* RECORDS SUPPLIED *
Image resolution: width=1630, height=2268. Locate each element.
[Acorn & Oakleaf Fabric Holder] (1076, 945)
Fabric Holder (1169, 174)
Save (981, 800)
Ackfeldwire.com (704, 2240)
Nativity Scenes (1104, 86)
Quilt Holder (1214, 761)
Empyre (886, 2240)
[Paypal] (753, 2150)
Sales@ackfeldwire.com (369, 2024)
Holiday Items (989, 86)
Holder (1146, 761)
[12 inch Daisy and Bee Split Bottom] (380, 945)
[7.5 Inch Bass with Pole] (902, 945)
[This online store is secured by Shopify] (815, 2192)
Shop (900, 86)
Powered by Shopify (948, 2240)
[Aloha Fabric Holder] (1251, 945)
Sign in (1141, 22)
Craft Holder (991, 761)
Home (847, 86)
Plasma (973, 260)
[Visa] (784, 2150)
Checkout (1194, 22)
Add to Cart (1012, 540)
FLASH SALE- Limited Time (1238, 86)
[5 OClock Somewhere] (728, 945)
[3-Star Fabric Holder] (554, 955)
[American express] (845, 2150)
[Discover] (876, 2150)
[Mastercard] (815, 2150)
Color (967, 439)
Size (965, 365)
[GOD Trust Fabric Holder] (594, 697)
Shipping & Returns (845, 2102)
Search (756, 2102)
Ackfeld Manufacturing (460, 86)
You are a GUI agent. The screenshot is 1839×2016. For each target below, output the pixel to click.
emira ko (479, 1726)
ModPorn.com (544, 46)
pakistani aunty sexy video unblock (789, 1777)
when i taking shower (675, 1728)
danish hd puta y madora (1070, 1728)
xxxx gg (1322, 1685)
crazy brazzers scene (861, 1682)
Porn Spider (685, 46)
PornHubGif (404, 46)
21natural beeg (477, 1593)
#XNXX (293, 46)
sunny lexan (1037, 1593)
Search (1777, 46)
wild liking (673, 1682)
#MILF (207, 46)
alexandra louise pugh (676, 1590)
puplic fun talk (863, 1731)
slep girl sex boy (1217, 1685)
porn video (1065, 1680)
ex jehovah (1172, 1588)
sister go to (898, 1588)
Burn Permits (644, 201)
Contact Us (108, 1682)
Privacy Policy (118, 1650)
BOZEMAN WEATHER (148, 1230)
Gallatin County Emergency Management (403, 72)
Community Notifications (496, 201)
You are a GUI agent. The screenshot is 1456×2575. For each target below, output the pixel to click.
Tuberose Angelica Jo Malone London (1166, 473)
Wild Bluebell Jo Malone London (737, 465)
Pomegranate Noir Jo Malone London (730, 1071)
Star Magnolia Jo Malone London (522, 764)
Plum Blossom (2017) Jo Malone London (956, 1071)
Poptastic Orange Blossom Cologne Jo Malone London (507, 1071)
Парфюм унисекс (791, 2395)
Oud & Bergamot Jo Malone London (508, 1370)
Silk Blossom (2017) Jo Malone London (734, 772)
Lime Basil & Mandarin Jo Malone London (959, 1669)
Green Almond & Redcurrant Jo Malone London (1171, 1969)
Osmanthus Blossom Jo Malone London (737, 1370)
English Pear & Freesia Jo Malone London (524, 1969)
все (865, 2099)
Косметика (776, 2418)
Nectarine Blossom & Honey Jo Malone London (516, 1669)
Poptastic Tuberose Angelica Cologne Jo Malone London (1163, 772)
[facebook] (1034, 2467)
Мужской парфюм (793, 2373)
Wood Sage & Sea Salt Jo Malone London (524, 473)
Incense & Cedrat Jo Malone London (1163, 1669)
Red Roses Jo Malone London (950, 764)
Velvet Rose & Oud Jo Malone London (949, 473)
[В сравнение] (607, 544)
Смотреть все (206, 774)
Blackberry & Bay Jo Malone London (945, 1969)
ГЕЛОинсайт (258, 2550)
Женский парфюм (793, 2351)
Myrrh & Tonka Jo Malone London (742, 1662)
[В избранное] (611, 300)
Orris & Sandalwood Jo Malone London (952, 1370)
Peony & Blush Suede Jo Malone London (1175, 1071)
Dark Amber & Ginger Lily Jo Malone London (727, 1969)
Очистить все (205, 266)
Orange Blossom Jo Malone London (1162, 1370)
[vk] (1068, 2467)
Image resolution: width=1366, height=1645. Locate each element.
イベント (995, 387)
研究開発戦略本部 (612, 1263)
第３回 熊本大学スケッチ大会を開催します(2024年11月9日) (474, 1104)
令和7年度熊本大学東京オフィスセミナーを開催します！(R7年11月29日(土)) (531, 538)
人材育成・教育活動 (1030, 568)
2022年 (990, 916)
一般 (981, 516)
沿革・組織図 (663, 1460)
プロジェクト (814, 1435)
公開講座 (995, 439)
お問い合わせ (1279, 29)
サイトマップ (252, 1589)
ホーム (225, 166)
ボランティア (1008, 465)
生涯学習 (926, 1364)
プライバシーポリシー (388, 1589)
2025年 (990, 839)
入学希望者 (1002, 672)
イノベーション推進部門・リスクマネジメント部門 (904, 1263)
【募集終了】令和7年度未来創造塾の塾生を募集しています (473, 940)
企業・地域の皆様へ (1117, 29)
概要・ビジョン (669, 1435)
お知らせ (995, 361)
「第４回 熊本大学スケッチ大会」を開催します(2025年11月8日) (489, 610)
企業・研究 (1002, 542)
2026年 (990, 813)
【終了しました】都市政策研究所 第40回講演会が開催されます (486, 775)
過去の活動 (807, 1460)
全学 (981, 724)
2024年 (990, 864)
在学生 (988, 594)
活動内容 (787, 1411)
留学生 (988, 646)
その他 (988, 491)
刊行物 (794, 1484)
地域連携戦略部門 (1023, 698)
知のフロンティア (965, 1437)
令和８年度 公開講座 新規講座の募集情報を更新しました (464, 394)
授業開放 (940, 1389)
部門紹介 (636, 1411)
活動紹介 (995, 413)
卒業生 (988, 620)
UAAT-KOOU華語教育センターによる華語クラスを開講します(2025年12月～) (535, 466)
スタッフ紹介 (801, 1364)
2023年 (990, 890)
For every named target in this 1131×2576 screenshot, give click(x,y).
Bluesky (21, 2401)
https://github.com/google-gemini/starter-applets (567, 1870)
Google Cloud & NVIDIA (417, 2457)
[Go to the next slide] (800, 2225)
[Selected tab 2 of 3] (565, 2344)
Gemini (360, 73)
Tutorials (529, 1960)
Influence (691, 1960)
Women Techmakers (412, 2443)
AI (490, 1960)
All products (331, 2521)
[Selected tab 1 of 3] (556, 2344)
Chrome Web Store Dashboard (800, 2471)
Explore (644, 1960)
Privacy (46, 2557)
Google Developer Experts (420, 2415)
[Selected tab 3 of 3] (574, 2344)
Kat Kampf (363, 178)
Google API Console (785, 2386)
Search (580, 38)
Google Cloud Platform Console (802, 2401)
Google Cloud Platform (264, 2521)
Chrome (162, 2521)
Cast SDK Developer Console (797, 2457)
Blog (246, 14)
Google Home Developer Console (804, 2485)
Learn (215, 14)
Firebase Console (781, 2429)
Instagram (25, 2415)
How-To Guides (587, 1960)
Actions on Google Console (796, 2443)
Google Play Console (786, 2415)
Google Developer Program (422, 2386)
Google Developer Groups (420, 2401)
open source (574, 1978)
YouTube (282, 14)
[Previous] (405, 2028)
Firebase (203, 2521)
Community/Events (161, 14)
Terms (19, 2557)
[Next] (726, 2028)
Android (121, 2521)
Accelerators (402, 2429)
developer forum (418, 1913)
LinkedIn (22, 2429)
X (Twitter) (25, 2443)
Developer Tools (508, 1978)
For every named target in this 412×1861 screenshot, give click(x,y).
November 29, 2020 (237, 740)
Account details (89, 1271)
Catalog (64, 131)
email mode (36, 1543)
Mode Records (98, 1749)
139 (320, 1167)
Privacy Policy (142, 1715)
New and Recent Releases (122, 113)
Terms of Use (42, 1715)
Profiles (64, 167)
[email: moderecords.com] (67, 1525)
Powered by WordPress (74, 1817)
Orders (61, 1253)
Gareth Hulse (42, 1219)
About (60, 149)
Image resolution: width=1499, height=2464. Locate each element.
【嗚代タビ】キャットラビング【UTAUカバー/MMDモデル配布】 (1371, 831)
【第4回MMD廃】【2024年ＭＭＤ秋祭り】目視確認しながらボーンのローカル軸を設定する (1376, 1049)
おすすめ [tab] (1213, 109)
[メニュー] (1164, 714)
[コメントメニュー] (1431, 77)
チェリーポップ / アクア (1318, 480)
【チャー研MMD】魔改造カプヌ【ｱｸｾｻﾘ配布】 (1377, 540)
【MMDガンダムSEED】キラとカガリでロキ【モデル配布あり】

* PROBLEM REQUIREMENTS *
Go to the line with "Influence (691, 1960)" and set down that line and every line after it, through the end of the material above, word for word.

* RESPONSE *
Influence (691, 1960)
Women Techmakers (412, 2443)
AI (490, 1960)
All products (331, 2521)
[Selected tab 1 of 3] (556, 2344)
Chrome Web Store Dashboard (800, 2471)
Explore (644, 1960)
Privacy (46, 2557)
Google Developer Experts (420, 2415)
[Selected tab 3 of 3] (574, 2344)
Kat Kampf (363, 178)
Google API Console (785, 2386)
Search (580, 38)
Google Cloud Platform Console (802, 2401)
Google Cloud Platform (264, 2521)
Chrome (162, 2521)
Cast SDK Developer Console (797, 2457)
Blog (246, 14)
Google Home Developer Console (804, 2485)
Learn (215, 14)
Firebase Console (781, 2429)
Instagram (25, 2415)
How-To Guides (587, 1960)
Actions on Google Console (796, 2443)
Google Play Console (786, 2415)
Google Developer Program (422, 2386)
Google Developer Groups (420, 2401)
open source (574, 1978)
YouTube (282, 14)
[Previous] (405, 2028)
Firebase (203, 2521)
Community/Events (161, 14)
Terms (19, 2557)
[Next] (726, 2028)
Android (121, 2521)
Accelerators (402, 2429)
developer forum (418, 1913)
LinkedIn (22, 2429)
X (Twitter) (25, 2443)
Developer Tools (508, 1978)
For every named target in this 412×1861 screenshot, give click(x,y).
November 29, 2020 (237, 740)
Account details (89, 1271)
Catalog (64, 131)
email mode (36, 1543)
Mode Records (98, 1749)
139 (320, 1167)
Privacy Policy (142, 1715)
New and Recent Releases (122, 113)
Terms of Use (42, 1715)
Profiles (64, 167)
[email: moderecords.com] (67, 1525)
Powered by WordPress (74, 1817)
Orders (61, 1253)
Gareth Hulse (42, 1219)
About (60, 149)
Image resolution: width=1499, height=2464. Locate each element.
【嗚代タビ】キャットラビング【UTAUカバー/MMDモデル配布】 (1371, 831)
【第4回MMD廃】【2024年ＭＭＤ秋祭り】目視確認しながらボーンのローカル軸を設定する (1376, 1049)
おすすめ [tab] (1213, 109)
[メニュー] (1164, 714)
[コメントメニュー] (1431, 77)
チェリーポップ / アクア (1318, 480)
【チャー研MMD】魔改造カプヌ【ｱｸｾｻﾘ配布】 (1377, 540)
【MMDガンダムSEED】キラとカガリでロキ【モデル配布あり】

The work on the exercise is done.